Q7) Your favourite short story
It’s another Stephen King. I always forget the name of it (and I always think it’s called Lucky Strike, as I know it’s about cigarettes!) but it’s called Premium Harmony. It’s a perfect example of brutality from the author. There are no pig’s blood showers or resurrected cats or possessed cars in this one, just the true suffering and tragedy in everyday human life. I think I gasped and cried when I read it the first time. It’s the way he describes the mundane surroundings, the tiny details and conversations around the horrific events. I think it’s brilliant, but won’t be for everyone...I just read it again there and wonder what people will think about that being my favourite!

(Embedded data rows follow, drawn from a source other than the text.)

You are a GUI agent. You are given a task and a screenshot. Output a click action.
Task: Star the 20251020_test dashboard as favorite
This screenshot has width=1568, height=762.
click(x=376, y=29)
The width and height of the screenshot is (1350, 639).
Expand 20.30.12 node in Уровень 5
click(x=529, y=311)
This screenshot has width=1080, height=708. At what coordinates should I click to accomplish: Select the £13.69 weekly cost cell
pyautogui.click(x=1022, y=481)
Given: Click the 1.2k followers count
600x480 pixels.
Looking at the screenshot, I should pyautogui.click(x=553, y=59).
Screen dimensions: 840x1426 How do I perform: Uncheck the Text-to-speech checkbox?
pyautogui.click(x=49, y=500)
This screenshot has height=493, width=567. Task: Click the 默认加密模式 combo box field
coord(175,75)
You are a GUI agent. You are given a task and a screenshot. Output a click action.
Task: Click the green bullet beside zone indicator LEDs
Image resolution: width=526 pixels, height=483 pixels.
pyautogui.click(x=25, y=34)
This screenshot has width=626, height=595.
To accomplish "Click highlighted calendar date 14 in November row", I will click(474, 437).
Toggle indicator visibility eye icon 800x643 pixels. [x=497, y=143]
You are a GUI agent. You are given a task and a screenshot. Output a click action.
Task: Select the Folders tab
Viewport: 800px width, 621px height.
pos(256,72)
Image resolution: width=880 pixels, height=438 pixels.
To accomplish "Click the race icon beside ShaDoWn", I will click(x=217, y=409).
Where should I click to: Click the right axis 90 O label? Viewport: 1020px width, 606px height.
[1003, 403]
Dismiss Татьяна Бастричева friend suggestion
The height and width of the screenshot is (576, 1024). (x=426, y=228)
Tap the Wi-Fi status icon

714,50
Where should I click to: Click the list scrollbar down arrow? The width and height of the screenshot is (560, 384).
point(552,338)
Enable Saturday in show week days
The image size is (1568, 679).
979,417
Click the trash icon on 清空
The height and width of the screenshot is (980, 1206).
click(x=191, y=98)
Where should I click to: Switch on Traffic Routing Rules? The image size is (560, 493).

Q8) Your all-time favourite novel
It’s still My Absolute Darling. I think he captured the landscape, the longing, the torture of his protagonist so well. The villain is so perfectly crafted. I loved Emma Cline’s The Girls too — she should also have come under the beautiful writing question. I love books about women, and this means that my favourites tend to be written by them. It’s not a hard and fast rule by any means (see Tallent and King) but I love female-driven stories. I’m a big fan of Karin Slaughter’s books, too. I think she’s incredible -- her writing is absolutely brilliant. There is so much to love out there, but I’m not someone who pushes to the end of a book if I’m not enjoying the story or don’t like the writing -- I have a half-read library at home. I end up keeping all the books I don’t like or finish, because the rest I give away saying YOU HAVE TO READ THIS. So my shelves are not an accurate representation of my tastes, it’s quite the opposite. ●
Rachael Fulton is a writer, journalist, and comic book editor who works for Mark Millar at Netflix. She’s won the Elle Magazine New Writer’s Award, a MIND media award, and a caber-tossing competition judged by nuns (not on the same day). She’s working on her first novel.